Vous ne le saurez jamais ! (rires) Plus sérieusement, je sais parfaitement qui je suis donc la limite n’est pas vraiment brouillée. Quand je suis sur scène ou quand je réponds à vos questions, je joue avec ce personnage. A la maison, je n’ai aucun problème à être moi-même, seule. Vous avez des difficultés à ne plus être journaliste ?
Je suis journaliste 24 heures sur 24 voyons ! (rires)
Et vous interviewez aussi votre petite amie ? (rires)
Ces dernières années, vous avez eu de nombreux projets. A quel moment avez-vous ressenti le besoin de revenir en studio pour enregistrer votre dernier album, « Rub » ?

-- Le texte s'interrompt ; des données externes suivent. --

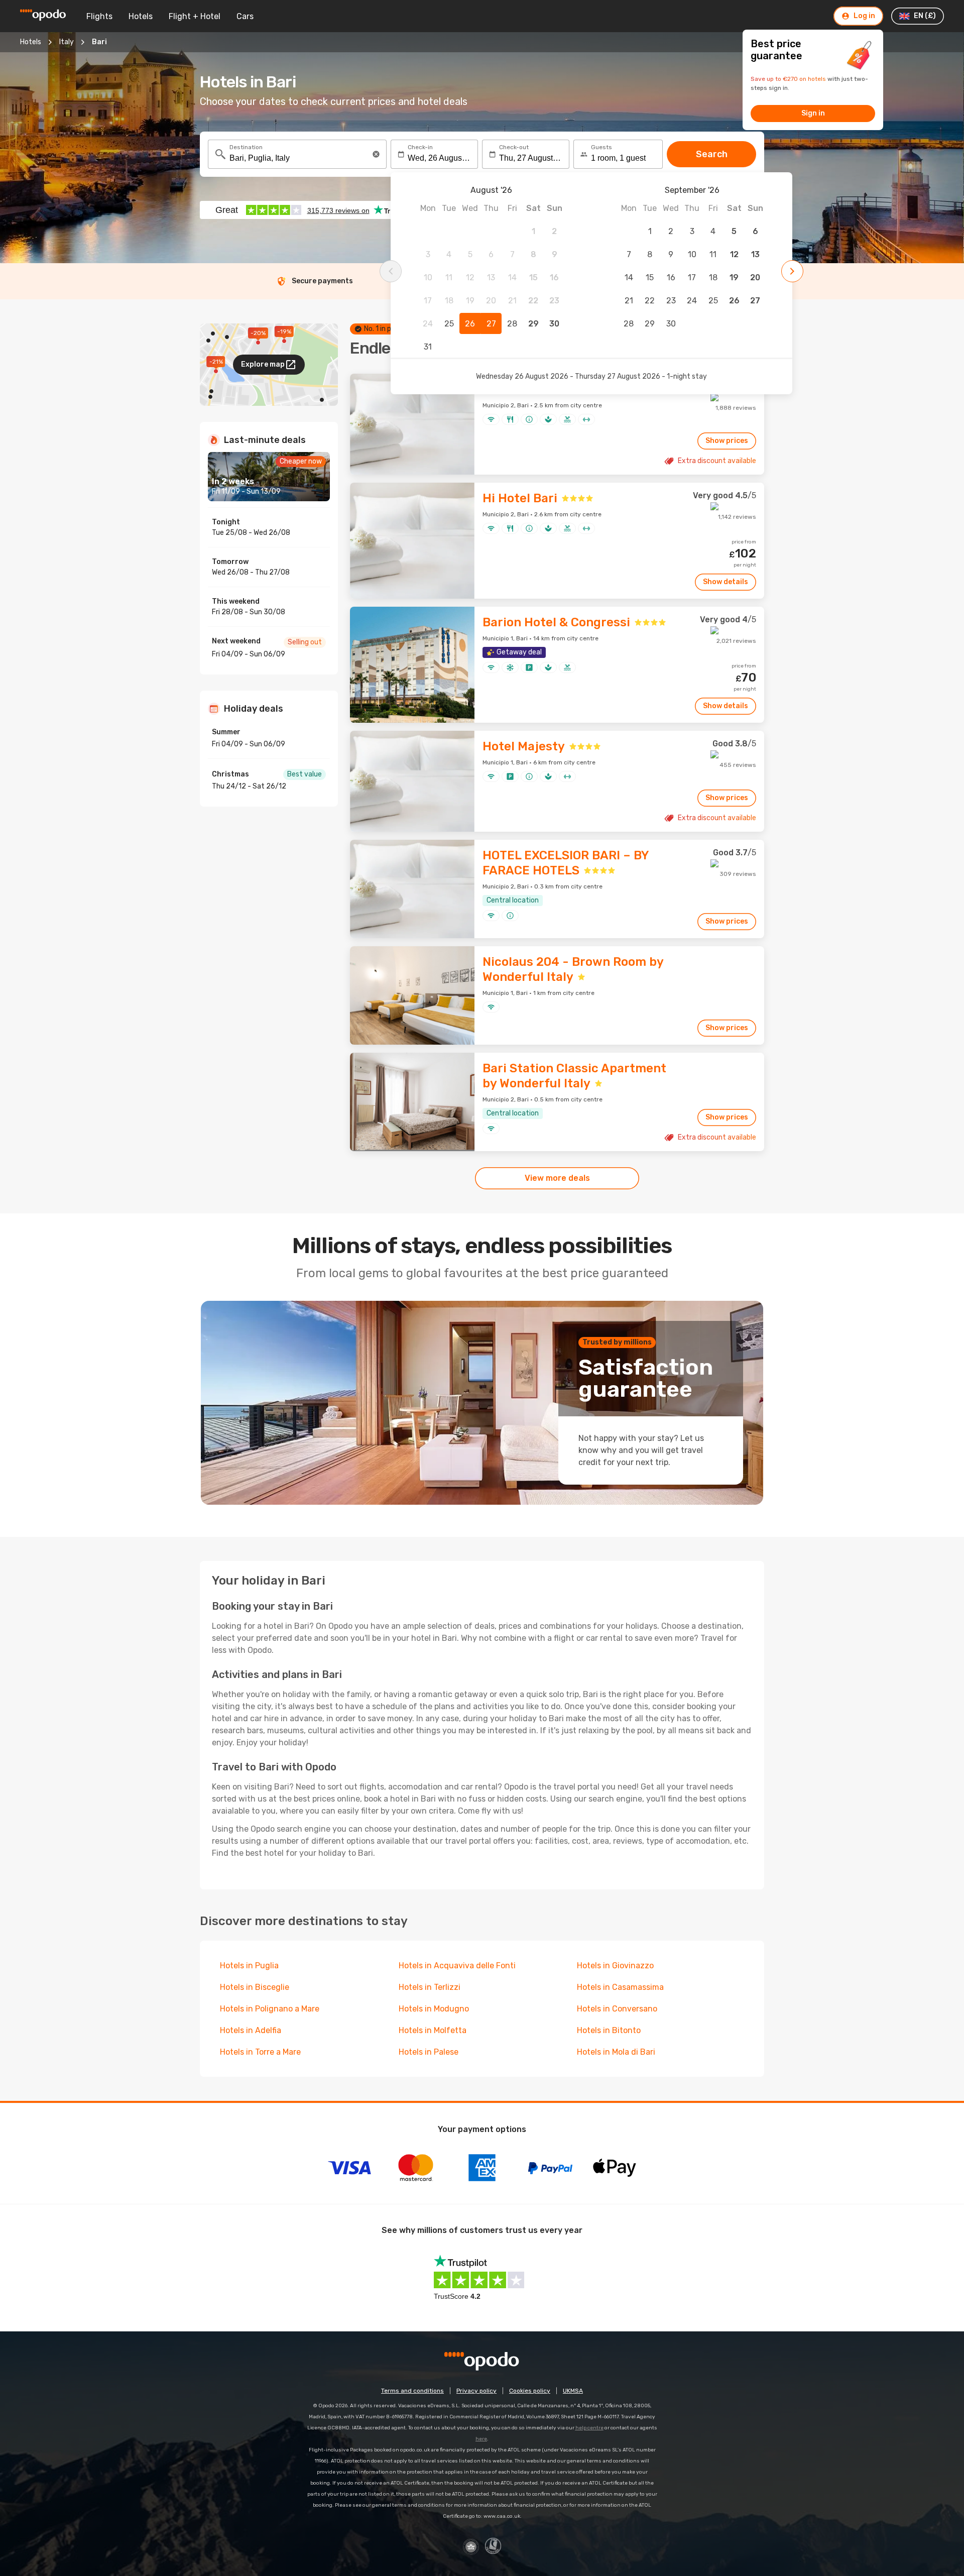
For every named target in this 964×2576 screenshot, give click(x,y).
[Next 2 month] (792, 271)
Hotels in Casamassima (620, 1987)
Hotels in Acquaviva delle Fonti (457, 1965)
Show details (725, 582)
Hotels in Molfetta (432, 2030)
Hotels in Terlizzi (429, 1987)
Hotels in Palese (428, 2052)
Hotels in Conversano (617, 2008)
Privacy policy (476, 2390)
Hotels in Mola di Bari (616, 2052)
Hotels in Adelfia (250, 2030)
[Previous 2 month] (391, 271)
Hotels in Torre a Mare (260, 2052)
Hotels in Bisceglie (254, 1987)
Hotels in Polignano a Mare (269, 2008)
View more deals (557, 1178)
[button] (376, 154)
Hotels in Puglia (249, 1965)
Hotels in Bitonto (609, 2030)
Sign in (813, 113)
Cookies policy (529, 2390)
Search (712, 154)
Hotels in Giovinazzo (615, 1965)
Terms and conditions (412, 2390)
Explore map (263, 364)
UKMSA (573, 2390)
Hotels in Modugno (434, 2008)
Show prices (726, 440)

Généralement j’enregistre un album, que je défends ensuite sur scène pendant 2 ans. En tout cas, cela a été mon rythme sur 4 albums. J’ai adoré ce style, ce rythme de vie. Mais à un moment donné, je ne me suis plus sentie vraiment inspirée. Et puis une salle m’a contacté pour savoir si j’avais une idée de spectacle. J’ai ouvert ma grande gueule et j’ai dit que je voulais faire la comédie musicale Jesus Christ Superstar. Ils ont été très réceptifs et m’ont demandé si je voulais faire autre chose en plus ! Je me suis donc retrouvée à faire deux spectacles. Cela s’est peu à peu transformé en film. Puis après m’avoir entendu dans Jesus Christ Superstar, des gens se sont aperçus que je pouvais chanter ! (rires) Et cela a débouché sur d’autres choses…
Que faites-vous durant votre temps libre ?
Je n’en ai simplement pas ! (rires) J’aimerais en avoir ! En fait, après ce concert à Rock en Seine, je vais enfin avoir 10 jours de pause avant de partir à nouveau en tournée. Je pense que je vais en profiter pour simplement aller au bord d’un lac avec mon petit ami et manger du pop corn au fromage.